> [Task requirements]:
The output must be the data, printed exactly as written.

*** Source material ***

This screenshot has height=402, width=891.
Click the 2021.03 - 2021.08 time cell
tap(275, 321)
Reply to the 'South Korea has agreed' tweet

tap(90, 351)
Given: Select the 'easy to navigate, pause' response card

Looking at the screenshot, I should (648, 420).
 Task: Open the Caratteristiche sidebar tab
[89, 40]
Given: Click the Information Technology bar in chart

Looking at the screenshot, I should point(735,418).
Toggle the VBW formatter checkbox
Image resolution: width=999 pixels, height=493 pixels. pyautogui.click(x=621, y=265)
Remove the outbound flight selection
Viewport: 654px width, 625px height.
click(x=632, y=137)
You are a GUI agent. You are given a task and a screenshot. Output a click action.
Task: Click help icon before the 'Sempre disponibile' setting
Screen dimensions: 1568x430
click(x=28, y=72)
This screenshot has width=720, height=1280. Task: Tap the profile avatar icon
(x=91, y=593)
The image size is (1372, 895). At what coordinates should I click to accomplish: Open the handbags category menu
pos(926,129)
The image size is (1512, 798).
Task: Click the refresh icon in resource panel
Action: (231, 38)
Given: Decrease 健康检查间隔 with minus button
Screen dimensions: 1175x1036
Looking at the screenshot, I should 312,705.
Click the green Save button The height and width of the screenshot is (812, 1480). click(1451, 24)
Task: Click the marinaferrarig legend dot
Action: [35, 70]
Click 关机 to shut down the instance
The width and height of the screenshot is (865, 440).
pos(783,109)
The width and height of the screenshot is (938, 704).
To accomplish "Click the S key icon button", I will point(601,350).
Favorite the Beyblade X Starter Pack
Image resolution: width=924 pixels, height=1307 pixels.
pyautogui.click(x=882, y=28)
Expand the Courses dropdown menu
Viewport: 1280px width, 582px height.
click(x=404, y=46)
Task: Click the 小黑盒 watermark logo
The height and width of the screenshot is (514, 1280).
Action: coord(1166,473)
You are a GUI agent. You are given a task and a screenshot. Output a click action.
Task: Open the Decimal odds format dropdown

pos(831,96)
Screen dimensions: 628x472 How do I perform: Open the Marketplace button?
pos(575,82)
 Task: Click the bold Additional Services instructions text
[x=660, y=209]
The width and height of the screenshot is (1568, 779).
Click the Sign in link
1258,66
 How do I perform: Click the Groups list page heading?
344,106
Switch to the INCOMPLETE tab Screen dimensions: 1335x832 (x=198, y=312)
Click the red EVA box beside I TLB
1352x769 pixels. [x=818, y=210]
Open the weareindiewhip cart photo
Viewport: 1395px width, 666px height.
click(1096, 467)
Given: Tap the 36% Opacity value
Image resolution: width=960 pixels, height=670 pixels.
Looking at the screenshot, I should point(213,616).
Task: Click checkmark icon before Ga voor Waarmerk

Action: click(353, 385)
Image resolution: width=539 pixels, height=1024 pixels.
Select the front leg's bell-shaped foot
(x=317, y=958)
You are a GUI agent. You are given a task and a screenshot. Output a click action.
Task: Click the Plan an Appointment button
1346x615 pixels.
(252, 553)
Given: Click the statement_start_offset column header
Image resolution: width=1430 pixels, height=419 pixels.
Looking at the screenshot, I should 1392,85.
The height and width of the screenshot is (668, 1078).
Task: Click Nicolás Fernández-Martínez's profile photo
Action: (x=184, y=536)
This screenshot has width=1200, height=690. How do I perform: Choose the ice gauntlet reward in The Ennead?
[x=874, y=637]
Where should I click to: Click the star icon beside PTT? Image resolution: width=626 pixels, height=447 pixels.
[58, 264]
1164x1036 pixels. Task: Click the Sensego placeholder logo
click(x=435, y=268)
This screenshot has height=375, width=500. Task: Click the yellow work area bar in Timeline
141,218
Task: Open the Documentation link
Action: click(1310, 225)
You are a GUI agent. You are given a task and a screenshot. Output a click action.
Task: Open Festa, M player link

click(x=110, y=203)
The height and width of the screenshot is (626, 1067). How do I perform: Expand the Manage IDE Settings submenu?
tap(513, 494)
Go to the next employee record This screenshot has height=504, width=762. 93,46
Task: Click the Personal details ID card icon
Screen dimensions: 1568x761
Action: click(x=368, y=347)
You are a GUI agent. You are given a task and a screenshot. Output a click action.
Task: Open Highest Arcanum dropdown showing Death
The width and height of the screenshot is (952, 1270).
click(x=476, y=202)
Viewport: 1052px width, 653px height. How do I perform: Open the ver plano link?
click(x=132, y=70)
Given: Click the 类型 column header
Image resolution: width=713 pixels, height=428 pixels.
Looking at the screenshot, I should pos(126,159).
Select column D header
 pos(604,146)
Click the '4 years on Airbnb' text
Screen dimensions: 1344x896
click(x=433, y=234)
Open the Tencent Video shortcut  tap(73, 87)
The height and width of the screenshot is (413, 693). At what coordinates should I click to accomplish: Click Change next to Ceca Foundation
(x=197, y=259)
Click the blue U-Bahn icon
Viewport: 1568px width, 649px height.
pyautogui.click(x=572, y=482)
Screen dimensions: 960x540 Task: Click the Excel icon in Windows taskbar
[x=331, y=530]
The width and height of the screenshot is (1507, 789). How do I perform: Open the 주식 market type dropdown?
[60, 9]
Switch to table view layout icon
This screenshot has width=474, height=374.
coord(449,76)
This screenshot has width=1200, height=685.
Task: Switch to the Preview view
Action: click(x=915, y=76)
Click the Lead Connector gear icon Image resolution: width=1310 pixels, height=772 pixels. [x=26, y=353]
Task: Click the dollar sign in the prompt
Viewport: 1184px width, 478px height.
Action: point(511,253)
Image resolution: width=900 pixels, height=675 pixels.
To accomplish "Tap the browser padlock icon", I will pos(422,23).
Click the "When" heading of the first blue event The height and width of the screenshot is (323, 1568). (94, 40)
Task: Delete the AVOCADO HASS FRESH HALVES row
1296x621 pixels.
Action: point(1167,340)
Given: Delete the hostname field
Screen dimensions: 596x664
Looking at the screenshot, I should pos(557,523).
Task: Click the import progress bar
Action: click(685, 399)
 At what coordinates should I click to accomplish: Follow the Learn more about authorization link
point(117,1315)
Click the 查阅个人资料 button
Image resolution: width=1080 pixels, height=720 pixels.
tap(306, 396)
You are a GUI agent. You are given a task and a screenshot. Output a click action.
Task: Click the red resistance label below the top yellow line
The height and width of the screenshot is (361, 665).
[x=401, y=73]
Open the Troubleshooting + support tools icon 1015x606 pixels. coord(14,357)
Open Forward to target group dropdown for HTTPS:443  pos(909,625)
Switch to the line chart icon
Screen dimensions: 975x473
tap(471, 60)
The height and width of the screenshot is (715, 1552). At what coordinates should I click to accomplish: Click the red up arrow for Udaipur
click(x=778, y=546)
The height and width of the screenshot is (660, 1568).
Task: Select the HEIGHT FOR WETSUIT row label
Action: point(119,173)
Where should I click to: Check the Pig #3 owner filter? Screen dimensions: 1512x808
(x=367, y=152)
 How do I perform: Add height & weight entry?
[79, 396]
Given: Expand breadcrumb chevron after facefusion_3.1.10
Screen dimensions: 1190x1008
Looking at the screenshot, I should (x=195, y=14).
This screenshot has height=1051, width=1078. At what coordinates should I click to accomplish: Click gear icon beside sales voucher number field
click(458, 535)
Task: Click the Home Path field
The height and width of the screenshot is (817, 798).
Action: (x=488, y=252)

***

> [Response area]:
This screenshot has height=402, width=891.
Click the 2021.03 - 2021.08 time cell
tap(275, 321)
Reply to the 'South Korea has agreed' tweet

tap(90, 351)
Given: Select the 'easy to navigate, pause' response card

Looking at the screenshot, I should (648, 420).
 Task: Open the Caratteristiche sidebar tab
[89, 40]
Given: Click the Information Technology bar in chart

Looking at the screenshot, I should point(735,418).
Toggle the VBW formatter checkbox
Image resolution: width=999 pixels, height=493 pixels. pyautogui.click(x=621, y=265)
Remove the outbound flight selection
Viewport: 654px width, 625px height.
click(x=632, y=137)
You are a GUI agent. You are given a task and a screenshot. Output a click action.
Task: Click help icon before the 'Sempre disponibile' setting
Screen dimensions: 1568x430
click(x=28, y=72)
This screenshot has width=720, height=1280. Task: Tap the profile avatar icon
(x=91, y=593)
The image size is (1372, 895). At what coordinates should I click to accomplish: Open the handbags category menu
pos(926,129)
The image size is (1512, 798).
Task: Click the refresh icon in resource panel
Action: (231, 38)
Given: Decrease 健康检查间隔 with minus button
Screen dimensions: 1175x1036
Looking at the screenshot, I should 312,705.
Click the green Save button The height and width of the screenshot is (812, 1480). click(1451, 24)
Task: Click the marinaferrarig legend dot
Action: [35, 70]
Click 关机 to shut down the instance
The width and height of the screenshot is (865, 440).
pos(783,109)
The width and height of the screenshot is (938, 704).
To accomplish "Click the S key icon button", I will point(601,350).
Favorite the Beyblade X Starter Pack
Image resolution: width=924 pixels, height=1307 pixels.
pyautogui.click(x=882, y=28)
Expand the Courses dropdown menu
Viewport: 1280px width, 582px height.
click(x=404, y=46)
Task: Click the 小黑盒 watermark logo
The height and width of the screenshot is (514, 1280).
Action: coord(1166,473)
You are a GUI agent. You are given a task and a screenshot. Output a click action.
Task: Open the Decimal odds format dropdown

pos(831,96)
Screen dimensions: 628x472 How do I perform: Open the Marketplace button?
pos(575,82)
 Task: Click the bold Additional Services instructions text
[x=660, y=209]
The width and height of the screenshot is (1568, 779).
Click the Sign in link
1258,66
 How do I perform: Click the Groups list page heading?
344,106
Switch to the INCOMPLETE tab Screen dimensions: 1335x832 (x=198, y=312)
Click the red EVA box beside I TLB
1352x769 pixels. [x=818, y=210]
Open the weareindiewhip cart photo
Viewport: 1395px width, 666px height.
click(1096, 467)
Given: Tap the 36% Opacity value
Image resolution: width=960 pixels, height=670 pixels.
Looking at the screenshot, I should point(213,616).
Task: Click checkmark icon before Ga voor Waarmerk

Action: click(353, 385)
Image resolution: width=539 pixels, height=1024 pixels.
Select the front leg's bell-shaped foot
(x=317, y=958)
You are a GUI agent. You are given a task and a screenshot. Output a click action.
Task: Click the Plan an Appointment button
1346x615 pixels.
(252, 553)
Given: Click the statement_start_offset column header
Image resolution: width=1430 pixels, height=419 pixels.
Looking at the screenshot, I should 1392,85.
The height and width of the screenshot is (668, 1078).
Task: Click Nicolás Fernández-Martínez's profile photo
Action: (x=184, y=536)
This screenshot has width=1200, height=690. How do I perform: Choose the ice gauntlet reward in The Ennead?
[x=874, y=637]
Where should I click to: Click the star icon beside PTT? Image resolution: width=626 pixels, height=447 pixels.
[58, 264]
1164x1036 pixels. Task: Click the Sensego placeholder logo
click(x=435, y=268)
This screenshot has height=375, width=500. Task: Click the yellow work area bar in Timeline
141,218
Task: Open the Documentation link
Action: click(1310, 225)
You are a GUI agent. You are given a task and a screenshot. Output a click action.
Task: Open Festa, M player link

click(x=110, y=203)
The height and width of the screenshot is (626, 1067). How do I perform: Expand the Manage IDE Settings submenu?
tap(513, 494)
Go to the next employee record This screenshot has height=504, width=762. 93,46
Task: Click the Personal details ID card icon
Screen dimensions: 1568x761
Action: click(x=368, y=347)
You are a GUI agent. You are given a task and a screenshot. Output a click action.
Task: Open Highest Arcanum dropdown showing Death
The width and height of the screenshot is (952, 1270).
click(x=476, y=202)
Viewport: 1052px width, 653px height. How do I perform: Open the ver plano link?
click(x=132, y=70)
Given: Click the 类型 column header
Image resolution: width=713 pixels, height=428 pixels.
Looking at the screenshot, I should pos(126,159).
Select column D header
 pos(604,146)
Click the '4 years on Airbnb' text
Screen dimensions: 1344x896
click(x=433, y=234)
Open the Tencent Video shortcut  tap(73, 87)
The height and width of the screenshot is (413, 693). At what coordinates should I click to accomplish: Click Change next to Ceca Foundation
(x=197, y=259)
Click the blue U-Bahn icon
Viewport: 1568px width, 649px height.
pyautogui.click(x=572, y=482)
Screen dimensions: 960x540 Task: Click the Excel icon in Windows taskbar
[x=331, y=530]
The width and height of the screenshot is (1507, 789). How do I perform: Open the 주식 market type dropdown?
[60, 9]
Switch to table view layout icon
This screenshot has width=474, height=374.
coord(449,76)
This screenshot has width=1200, height=685.
Task: Switch to the Preview view
Action: click(x=915, y=76)
Click the Lead Connector gear icon Image resolution: width=1310 pixels, height=772 pixels. [x=26, y=353]
Task: Click the dollar sign in the prompt
Viewport: 1184px width, 478px height.
Action: point(511,253)
Image resolution: width=900 pixels, height=675 pixels.
To accomplish "Tap the browser padlock icon", I will pos(422,23).
Click the "When" heading of the first blue event The height and width of the screenshot is (323, 1568). (94, 40)
Task: Delete the AVOCADO HASS FRESH HALVES row
1296x621 pixels.
Action: point(1167,340)
Given: Delete the hostname field
Screen dimensions: 596x664
Looking at the screenshot, I should pos(557,523).
Task: Click the import progress bar
Action: click(685, 399)
 At what coordinates should I click to accomplish: Follow the Learn more about authorization link
point(117,1315)
Click the 查阅个人资料 button
Image resolution: width=1080 pixels, height=720 pixels.
tap(306, 396)
You are a GUI agent. You are given a task and a screenshot. Output a click action.
Task: Click the red resistance label below the top yellow line
The height and width of the screenshot is (361, 665).
[x=401, y=73]
Open the Troubleshooting + support tools icon 1015x606 pixels. coord(14,357)
Open Forward to target group dropdown for HTTPS:443  pos(909,625)
Switch to the line chart icon
Screen dimensions: 975x473
tap(471, 60)
The height and width of the screenshot is (715, 1552). At what coordinates should I click to accomplish: Click the red up arrow for Udaipur
click(x=778, y=546)
The height and width of the screenshot is (660, 1568).
Task: Select the HEIGHT FOR WETSUIT row label
Action: point(119,173)
Where should I click to: Check the Pig #3 owner filter? Screen dimensions: 1512x808
(x=367, y=152)
 How do I perform: Add height & weight entry?
[79, 396]
Given: Expand breadcrumb chevron after facefusion_3.1.10
Screen dimensions: 1190x1008
Looking at the screenshot, I should (x=195, y=14).
This screenshot has height=1051, width=1078. At what coordinates should I click to accomplish: Click gear icon beside sales voucher number field
click(458, 535)
Task: Click the Home Path field
The height and width of the screenshot is (817, 798).
Action: (x=488, y=252)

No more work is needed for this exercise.